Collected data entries
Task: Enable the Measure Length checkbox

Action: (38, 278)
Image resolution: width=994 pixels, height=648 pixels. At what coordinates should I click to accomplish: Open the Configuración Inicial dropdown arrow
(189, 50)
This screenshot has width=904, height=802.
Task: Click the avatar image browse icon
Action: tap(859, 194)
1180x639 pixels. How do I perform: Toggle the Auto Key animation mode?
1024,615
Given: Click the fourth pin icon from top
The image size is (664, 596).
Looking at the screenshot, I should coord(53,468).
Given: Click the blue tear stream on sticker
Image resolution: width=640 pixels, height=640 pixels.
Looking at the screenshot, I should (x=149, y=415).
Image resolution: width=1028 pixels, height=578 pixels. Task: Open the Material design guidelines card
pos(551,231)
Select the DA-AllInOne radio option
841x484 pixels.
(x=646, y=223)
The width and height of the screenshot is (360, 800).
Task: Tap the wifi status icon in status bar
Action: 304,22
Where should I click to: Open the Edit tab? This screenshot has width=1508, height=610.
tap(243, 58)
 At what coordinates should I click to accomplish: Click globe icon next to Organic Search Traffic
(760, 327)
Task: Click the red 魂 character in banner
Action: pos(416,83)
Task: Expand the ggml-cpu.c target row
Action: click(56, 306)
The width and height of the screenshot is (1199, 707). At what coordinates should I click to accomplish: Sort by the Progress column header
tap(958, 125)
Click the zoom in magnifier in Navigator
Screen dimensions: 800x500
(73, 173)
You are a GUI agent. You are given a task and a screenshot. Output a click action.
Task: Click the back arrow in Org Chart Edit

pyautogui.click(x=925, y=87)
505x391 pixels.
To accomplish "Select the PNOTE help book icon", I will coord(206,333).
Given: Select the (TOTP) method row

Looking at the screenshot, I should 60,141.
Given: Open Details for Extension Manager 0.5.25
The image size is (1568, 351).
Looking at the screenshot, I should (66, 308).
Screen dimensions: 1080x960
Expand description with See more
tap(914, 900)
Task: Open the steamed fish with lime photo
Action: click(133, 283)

• Activity:
Each line above should be copied exactly, with no line missing.

• Task result:
Task: Enable the Measure Length checkbox

Action: (38, 278)
Image resolution: width=994 pixels, height=648 pixels. At what coordinates should I click to accomplish: Open the Configuración Inicial dropdown arrow
(189, 50)
This screenshot has width=904, height=802.
Task: Click the avatar image browse icon
Action: tap(859, 194)
1180x639 pixels. How do I perform: Toggle the Auto Key animation mode?
1024,615
Given: Click the fourth pin icon from top
The image size is (664, 596).
Looking at the screenshot, I should coord(53,468).
Given: Click the blue tear stream on sticker
Image resolution: width=640 pixels, height=640 pixels.
Looking at the screenshot, I should (x=149, y=415).
Image resolution: width=1028 pixels, height=578 pixels. Task: Open the Material design guidelines card
pos(551,231)
Select the DA-AllInOne radio option
841x484 pixels.
(x=646, y=223)
The width and height of the screenshot is (360, 800).
Task: Tap the wifi status icon in status bar
Action: 304,22
Where should I click to: Open the Edit tab? This screenshot has width=1508, height=610.
tap(243, 58)
 At what coordinates should I click to accomplish: Click globe icon next to Organic Search Traffic
(760, 327)
Task: Click the red 魂 character in banner
Action: pos(416,83)
Task: Expand the ggml-cpu.c target row
Action: click(56, 306)
The width and height of the screenshot is (1199, 707). At what coordinates should I click to accomplish: Sort by the Progress column header
tap(958, 125)
Click the zoom in magnifier in Navigator
Screen dimensions: 800x500
(73, 173)
You are a GUI agent. You are given a task and a screenshot. Output a click action.
Task: Click the back arrow in Org Chart Edit

pyautogui.click(x=925, y=87)
505x391 pixels.
To accomplish "Select the PNOTE help book icon", I will coord(206,333).
Given: Select the (TOTP) method row

Looking at the screenshot, I should 60,141.
Given: Open Details for Extension Manager 0.5.25
The image size is (1568, 351).
Looking at the screenshot, I should (66, 308).
Screen dimensions: 1080x960
Expand description with See more
tap(914, 900)
Task: Open the steamed fish with lime photo
Action: click(133, 283)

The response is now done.